I am experiencing issues with my NVIDIA driver installation on Ubuntu 22.04. Despite multiple attempts to resolve the issue, the driver fails to initialize my GPUs. Here’s what I have tried so far:
- Removed and purged all NVIDIA drivers using:
sudo apt purge '^nvidia-.*'
sudo apt autoremove --purge
sudo apt clean
- Reinstalled the driver using both the CUDA repository (version 12.8) and direct driver downloads from NVIDIA.
- Verified the presence of my GPUs using
lspci
, which lists them correctly.
lspci | grep -i nvidia
1b:00.0 3D controller: NVIDIA Corporation GV100GL [Tesla V100 SXM2 16GB] (rev a1)
1c:00.0 3D controller: NVIDIA Corporation GV100GL [Tesla V100 SXM2 16GB] (rev a1)
1d:00.0 3D controller: NVIDIA Corporation GV100GL [Tesla V100 SXM2 16GB] (rev a1)
1e:00.0 3D controller: NVIDIA Corporation GV100GL [Tesla V100 SXM2 16GB] (rev a1)
Here is the one way I tried installing drivers with:
wget https://developer.download.nvidia.com/compute/cuda/repos/ubuntu2204/x86_64/cuda-ubuntu2204.pin
sudo mv cuda-ubuntu2204.pin /etc/apt/preferences.d/cuda-repository-pin-600
wget https://developer.download.nvidia.com/compute/cuda/12.8.0/local_installers/cuda-repo-ubuntu2204-12-8-local_12.8.0-570.86.10-1_amd64.deb
sudo dpkg -i cuda-repo-ubuntu2204-12-8-local_12.8.0-570.86.10-1_amd64.deb
sudo cp /var/cuda-repo-ubuntu2204-12-8-local/cuda-*-keyring.gpg /usr/share/keyrings/
sudo apt-get update
sudo apt-get -y install cuda-toolkit-12-8
sudo reboot
ls
nvidia-smi
nvcc --version
sudo apt install nvidia-cuda-toolkit
nvcc --version
nvidia-smi
sudo apt-get install -y cuda-drivers
here is the output:
nvidia-smi
NVIDIA-SMI has failed because it couldn’t communicate with the NVIDIA driver. Make sure that the latest NVIDIA driver is installed and running.
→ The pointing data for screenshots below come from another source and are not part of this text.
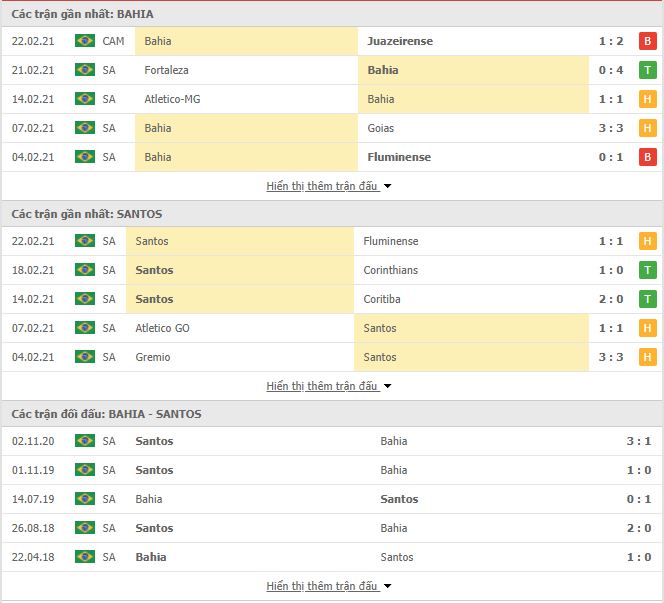Click the red B badge for Bahia vs Juazeirense
This screenshot has width=664, height=603.
tap(647, 41)
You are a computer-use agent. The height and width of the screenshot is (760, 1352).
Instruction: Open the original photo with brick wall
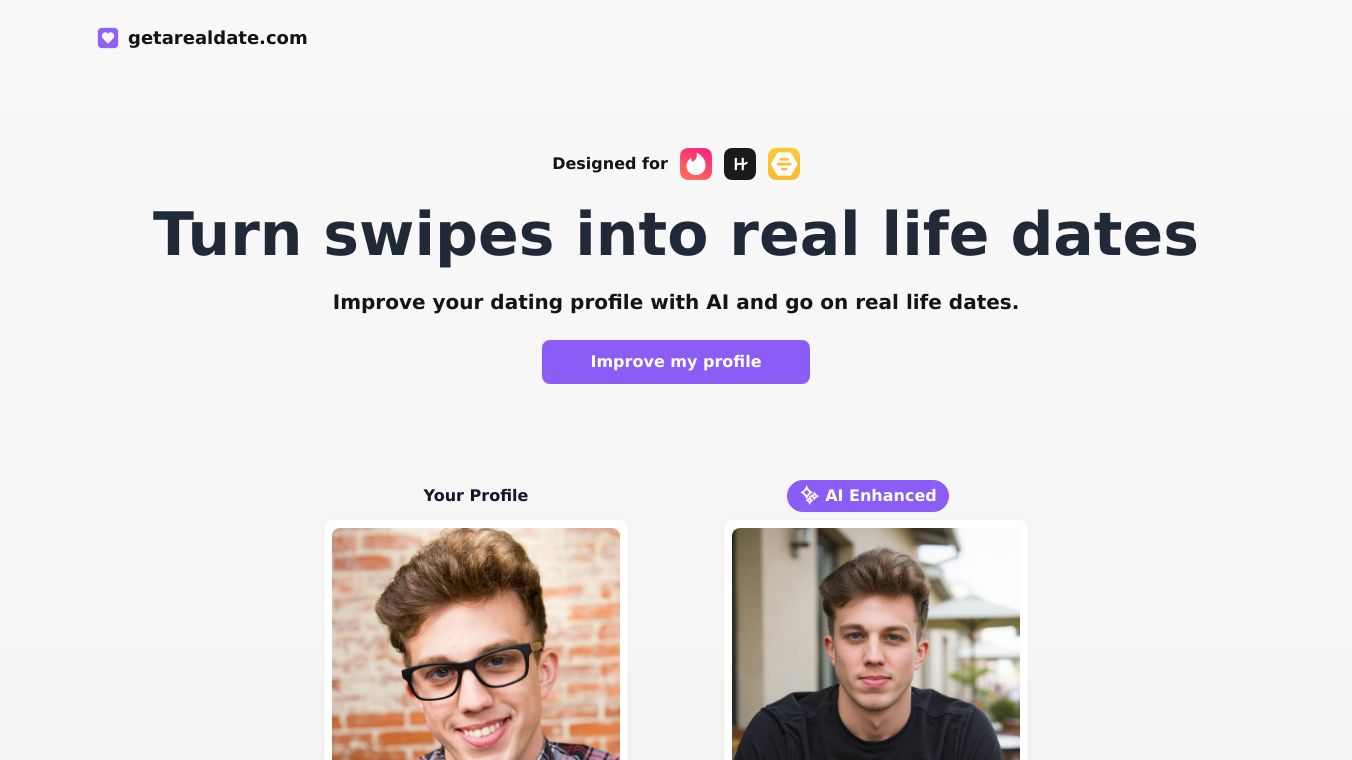[476, 644]
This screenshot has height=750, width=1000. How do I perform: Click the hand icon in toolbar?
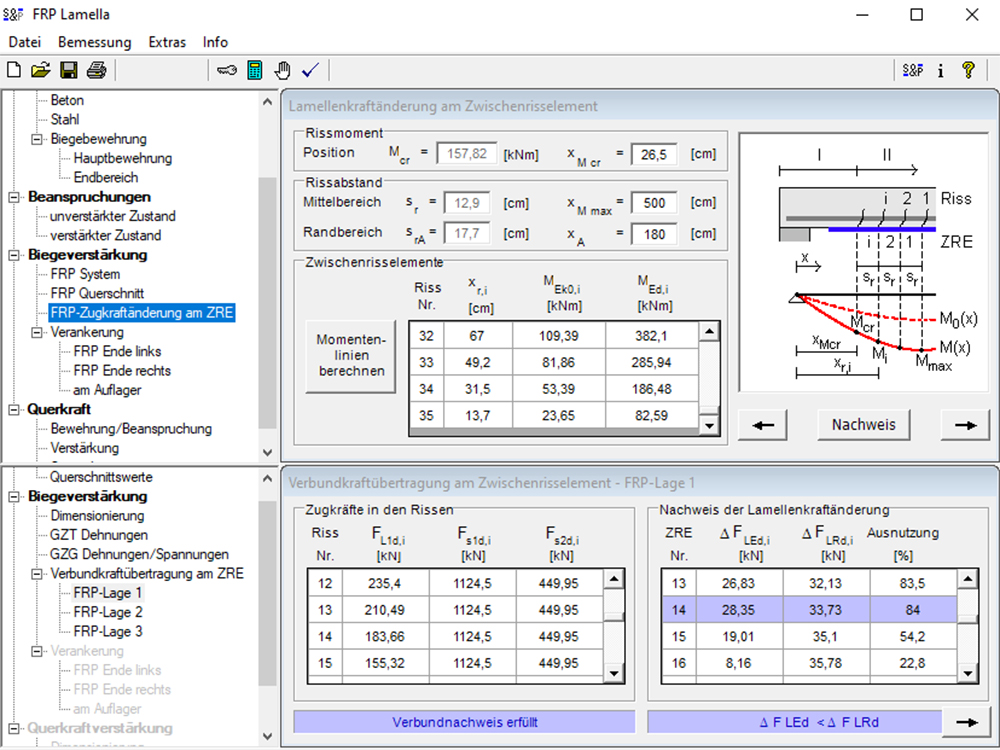coord(283,70)
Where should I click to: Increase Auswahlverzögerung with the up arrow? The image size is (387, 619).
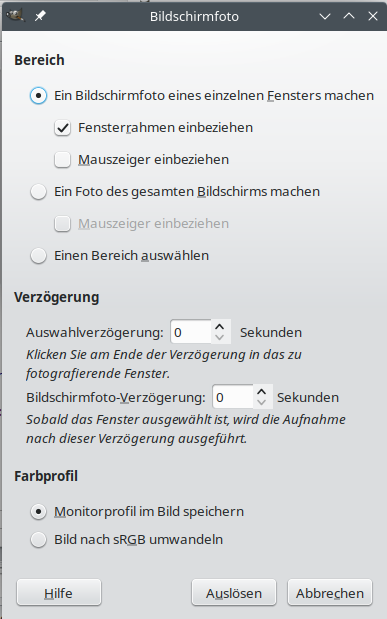tap(220, 327)
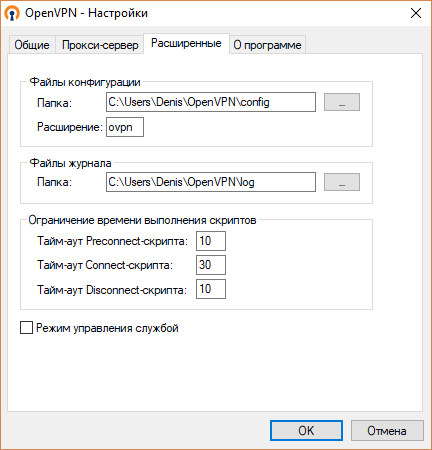
Task: Click the Тайм-аут Connect-скрипта label
Action: (105, 265)
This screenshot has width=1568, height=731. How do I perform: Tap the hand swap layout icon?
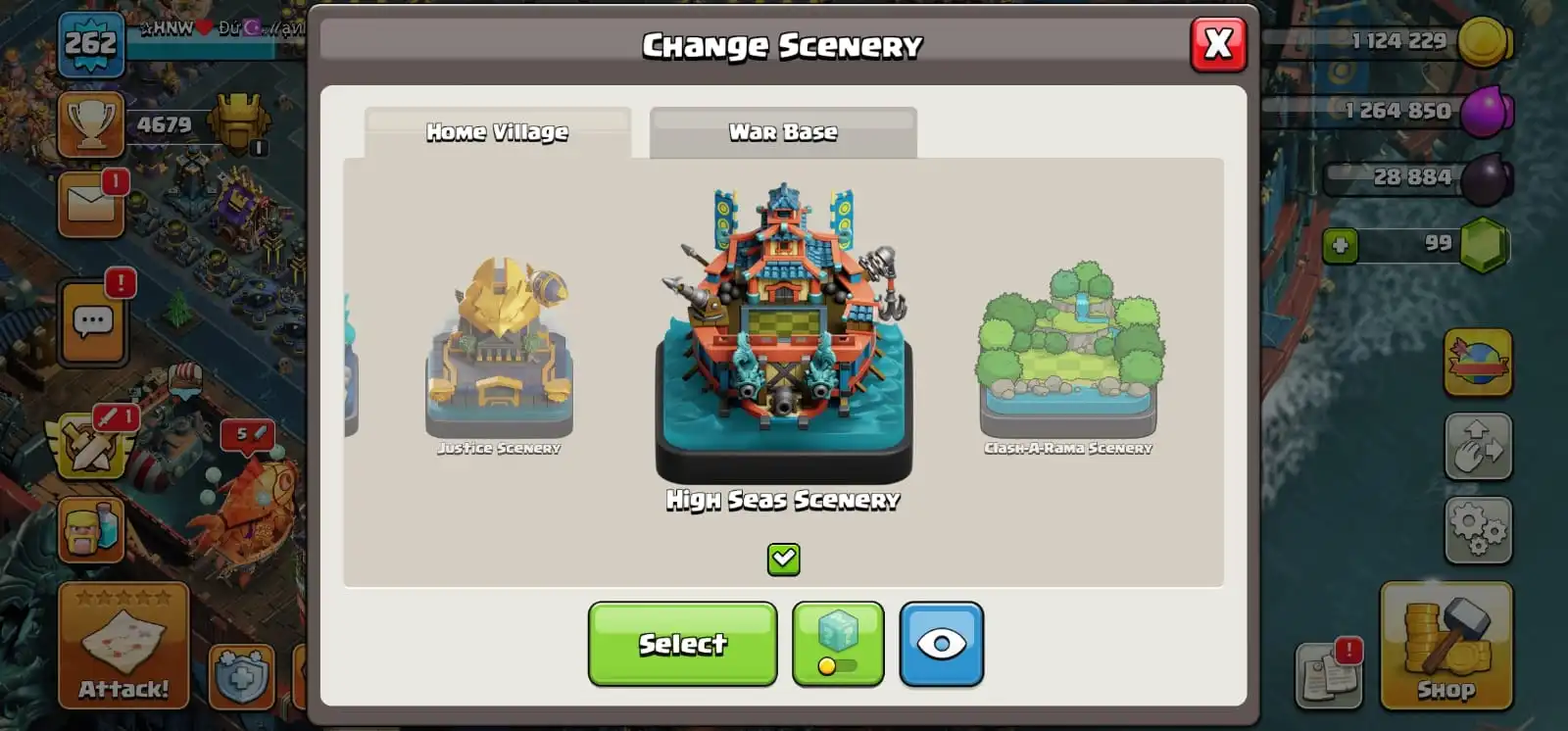coord(1478,447)
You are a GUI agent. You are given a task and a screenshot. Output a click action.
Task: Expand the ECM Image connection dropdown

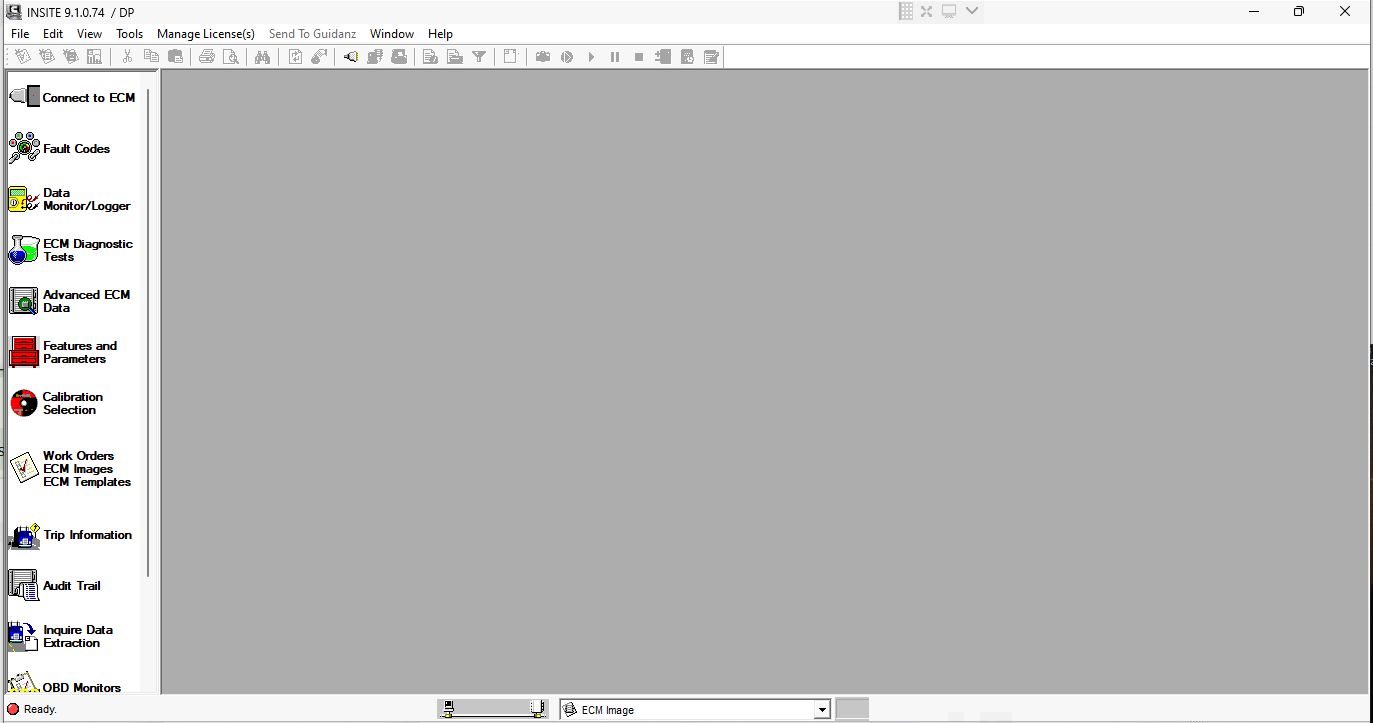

nvcc: NVIDIA (R) Cuda compiler driver
Copyright (c) 2005-2021 NVIDIA Corporation
Built on Thu_Nov_18_09:45:30_PST_2021
Cuda compilation tools, release 11.5, V11.5.119
Build cuda_11.5.r11.5/compiler.30672275_0
I am unable to understand what is going wrong with my drivers installation:
- Checked kernel logs using:
sudo dmesg | grep -i nvidia
Key error messages include:
NVRM: This PCI I/O region assigned to your NVIDIA device is invalid.
nvidia: probe of [device_id] failed with error -1.
NVRM: None of the NVIDIA devices were initialized.
- Manually attempted to load NVIDIA kernel modules using
modprobe
, which did not resolve the issue.
I have uploaded the file nvidia-bug-report.log.gz with the ticket.
nvidia-bug-report.log.gz (11.8 MB)